314.
Duduk di teras kos tanpa alas seperti ini sudah sering ia lakukan. Aroma khas selepas hujan membuat pikirannya sedikit tenang. Pelangi yang malu-malu menampakkan diri pun membuat sang gadis tersenyum kecil.
Sisa tetesan air hujan jatuh ke tanah tempat Angel meletakkan kakinya bersamaan dengan perutnya yang kembali terasa diaduk. Ternyata semangkuk sop hangat buatan Jerry tidak cukup menangkan anaknya di dalam sana.
“Kamu kenapa, sih? Dedek bayi mau apa?” tanya gadis itu sembari mengusap lembut perut yang mulai membuncit.
Ada satu nyawa yang bergantung padanya. Fakta itu membuat Angel merasa bahagia. Setidaknya, ia tetap memiliki seseorang di sampingnya, meski seluruh dunia meninggalkannya.
“Kamu cewek atau cowok ya, Dek?” tanya gadis itu walau tahu tak akan ada jawaban.

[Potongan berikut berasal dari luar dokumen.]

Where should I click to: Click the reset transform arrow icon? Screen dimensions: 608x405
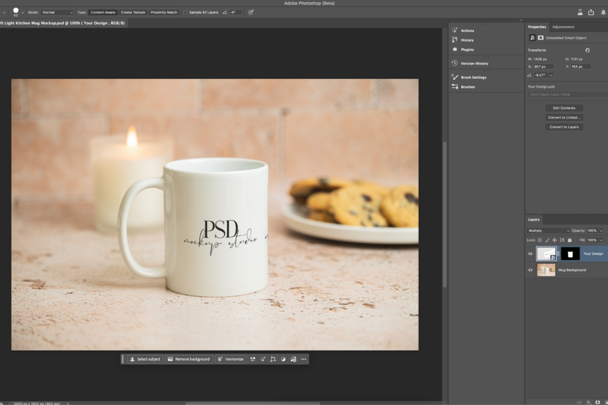[x=587, y=50]
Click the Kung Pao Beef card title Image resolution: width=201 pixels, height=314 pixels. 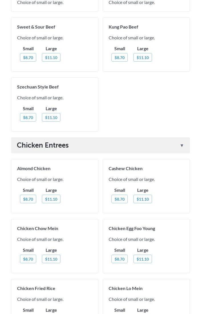(123, 27)
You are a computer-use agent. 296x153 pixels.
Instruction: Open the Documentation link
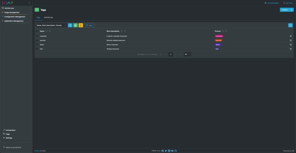(x=272, y=3)
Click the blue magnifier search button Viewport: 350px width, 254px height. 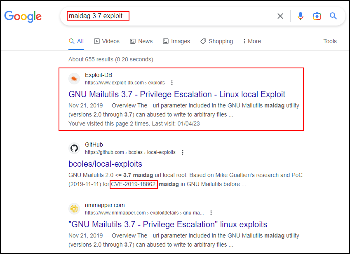[333, 16]
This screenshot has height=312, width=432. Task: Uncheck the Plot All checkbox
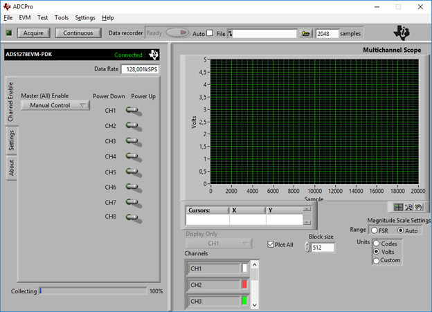tap(271, 244)
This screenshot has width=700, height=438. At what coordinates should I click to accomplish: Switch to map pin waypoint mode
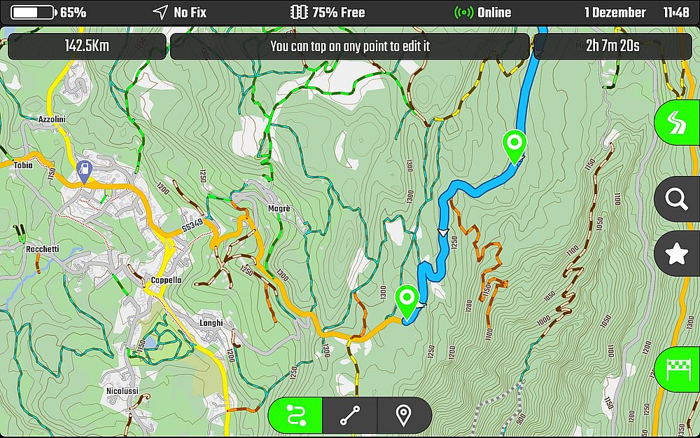tap(404, 415)
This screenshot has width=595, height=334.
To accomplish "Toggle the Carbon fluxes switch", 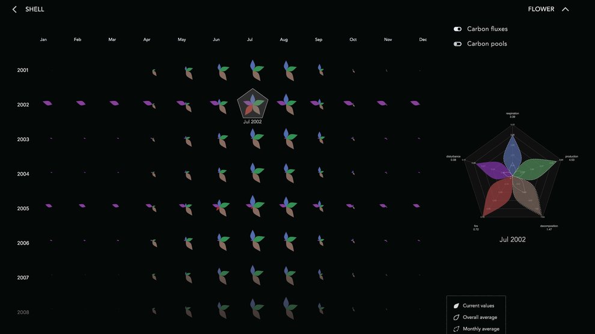I will 457,29.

“Aku mau jadi cowok aja, Mama ....”
Gadis itu terkejut saat suara lelaki dewasa merespon pertanyaannya. Ia menengok dan mendapati Atuy lengkap dengan seragam kerjanya. Namun, bukan itu yang menjadi fokus Angel. Gelas berisi cairan putih di tangannya langsung menyita perhatian sang gadis.
“Itu apaan, Tuy?” tanya Angel dengan kening mengerut.
Atuy mengangkat gelasnya, “ini? Susu hamil lo, ketinggalan di dapur.”
Angel segera meringis dan mengulurkan tangannya sembari berucap terima kasih. Ternyata pikiran kacaunya berdampak pada aktivitas hari ini. Tadi pagi gadis itu sudah menjatuhkan parfumnya yang berakhir di tempat sampah. Ia juga hampir menjatuhkan mangkuk seusai mencucinya.
Beberapa teguk susu berhasil masuk ke tenggorokan, sebelum Angel kembari merasa mual. Pagi ini tidak terlalu banyak nutrisi yang masuk ke dalam tubuhnya, padahal ia membutuhkan energi ekstra.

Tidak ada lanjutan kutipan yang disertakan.